I recently came back to using Mathematica as my tool of choice for early-stage prototyping and data exploration. Unlike many other language ecosystems, Mathematica comes with a lot built in, including many data visualization functions. However, plots are scattered throughout the landscape without a high-level system unifying them: every new chart lives in its own world, and there’s nothing resembling The Grammar of Graphics unifying them.

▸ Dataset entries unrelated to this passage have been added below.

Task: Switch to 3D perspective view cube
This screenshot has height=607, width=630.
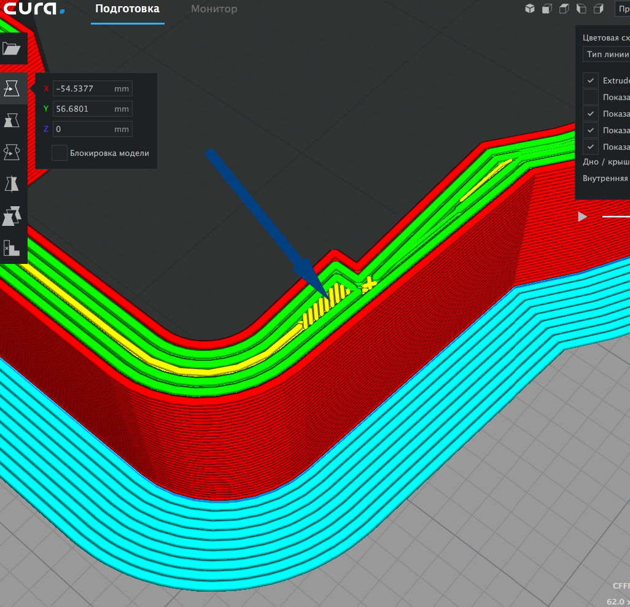Action: pos(530,9)
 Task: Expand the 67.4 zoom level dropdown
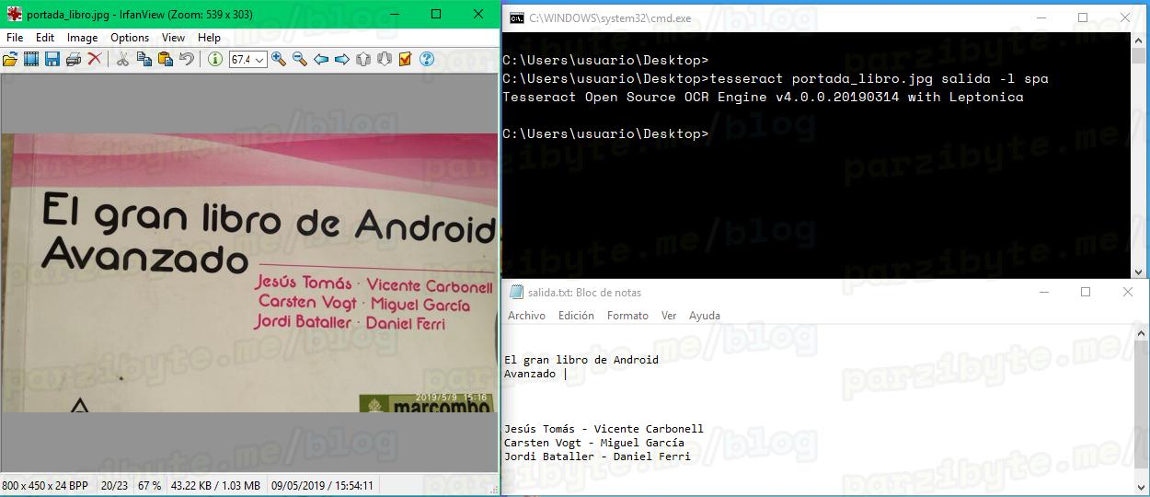click(259, 60)
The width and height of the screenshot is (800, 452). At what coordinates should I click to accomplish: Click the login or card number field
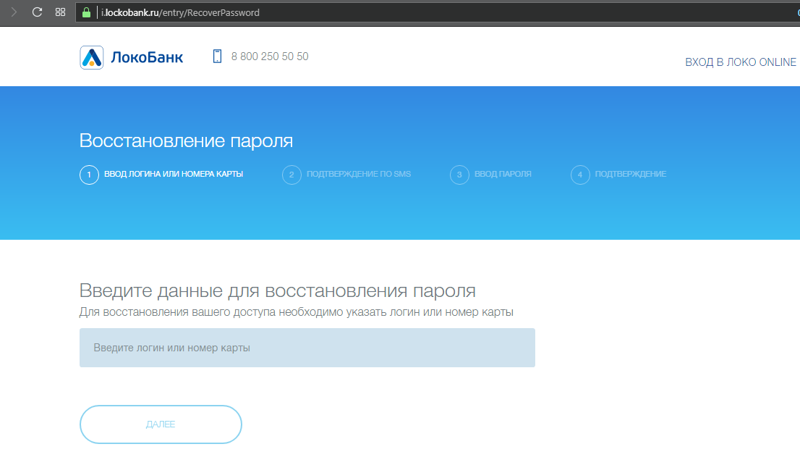point(307,348)
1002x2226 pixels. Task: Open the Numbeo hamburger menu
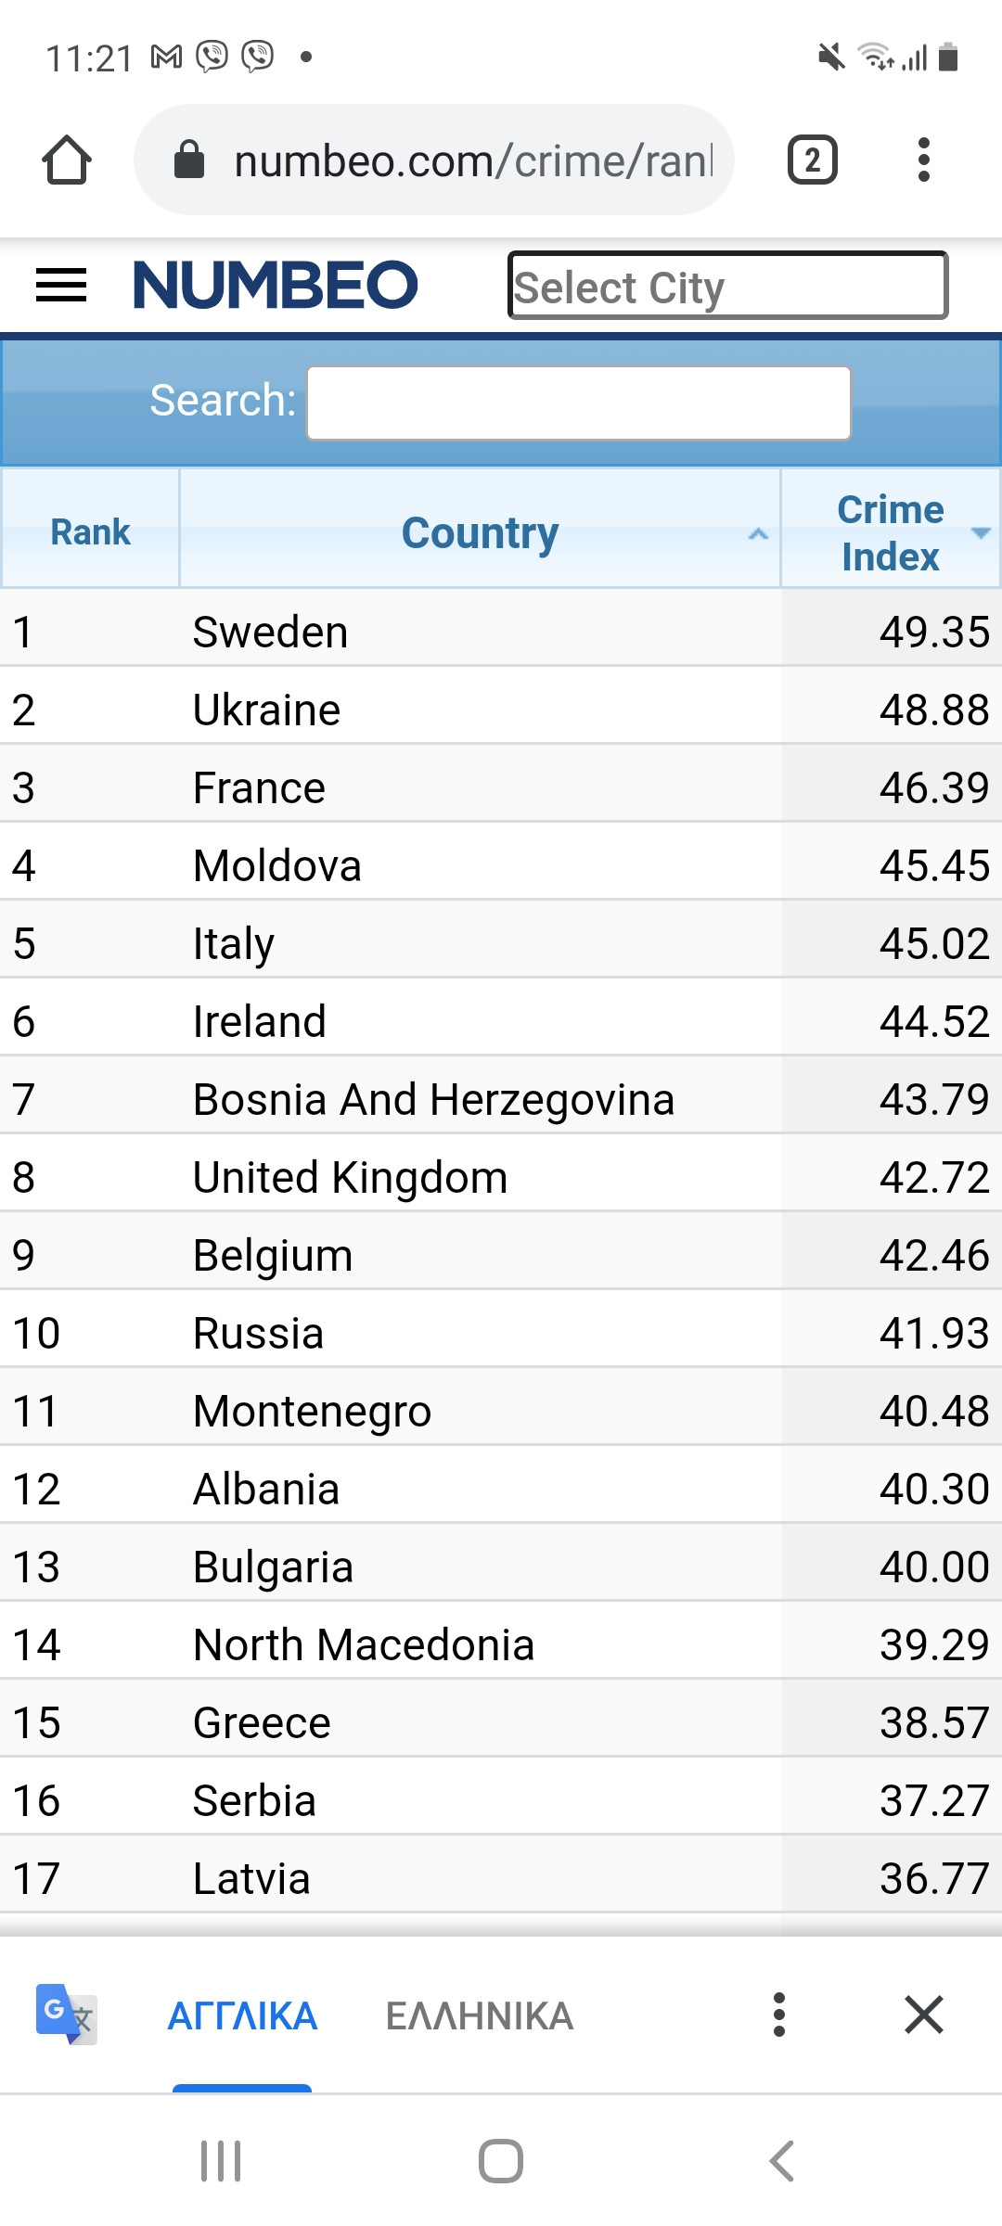tap(61, 285)
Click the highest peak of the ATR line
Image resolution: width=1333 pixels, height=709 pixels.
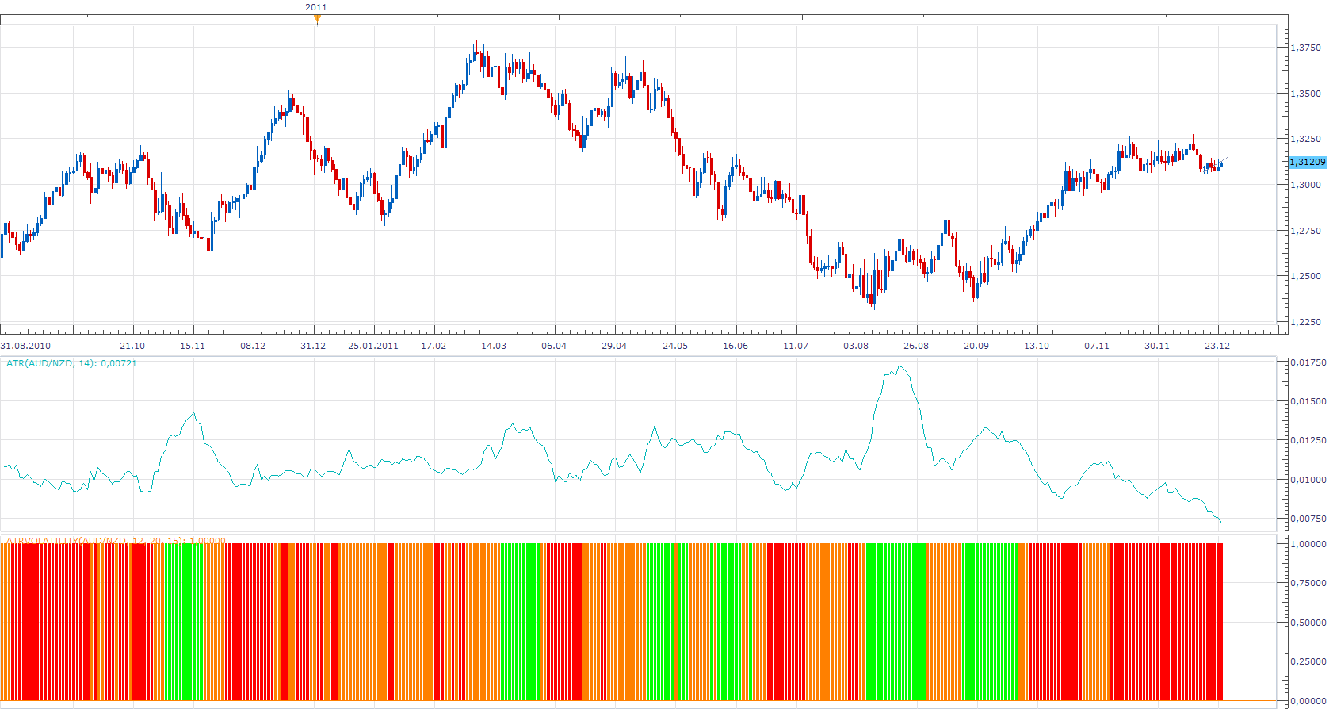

So I decided to see how much work it would take to create a more uniform and flexible plotting system like Plot, my current tool of choice for browser-based visualizations, in Mathematica. It’s been a few days and I’ve made some progress and have the following picture to show for it:
Which was made by this code:
plot
The library works along very similar lines to Observable Plot, which is the existing library I’m most familiar with, and directly inspired this effort.
Technical notes
The following was written in something of a hurry, and I plan to refine it later.
The basic idea is that a plot is a collection of marks overlaid atop each other. (This plot has one mark, dot.)
A plot encodes meaning through visual channels, such as x or y or color. Each mark provides data to some number of channels. Based on this data, together with preferences provided by the user, the plot function comes up with an encoding for each channel that maps from the data domain to the visual domain (eg. taking a category label such as “a” and turning it into a color, or taking a numeric data value and turning it into a position along the x-axis.
The usability of the library depends strongly on the amount of deduction the library can make for you, and its ability to add explanatory marks to the plot, such as legends and axes, so that the resulting picture can be made sense of.
An interesting point that I had not sufficiently appreciated is the importance of representing scales in a way that allows you to make these explanatory marks. For example, the library needs to be able to tell when a log scale is used so that it can generate logarithmic axis ticks. Another example is that in Plot, the “shorthand” field specification syntax is what allows the library to know how to label your axes. A possibility in Mathematica is to use controlled evaluation for the same purpose.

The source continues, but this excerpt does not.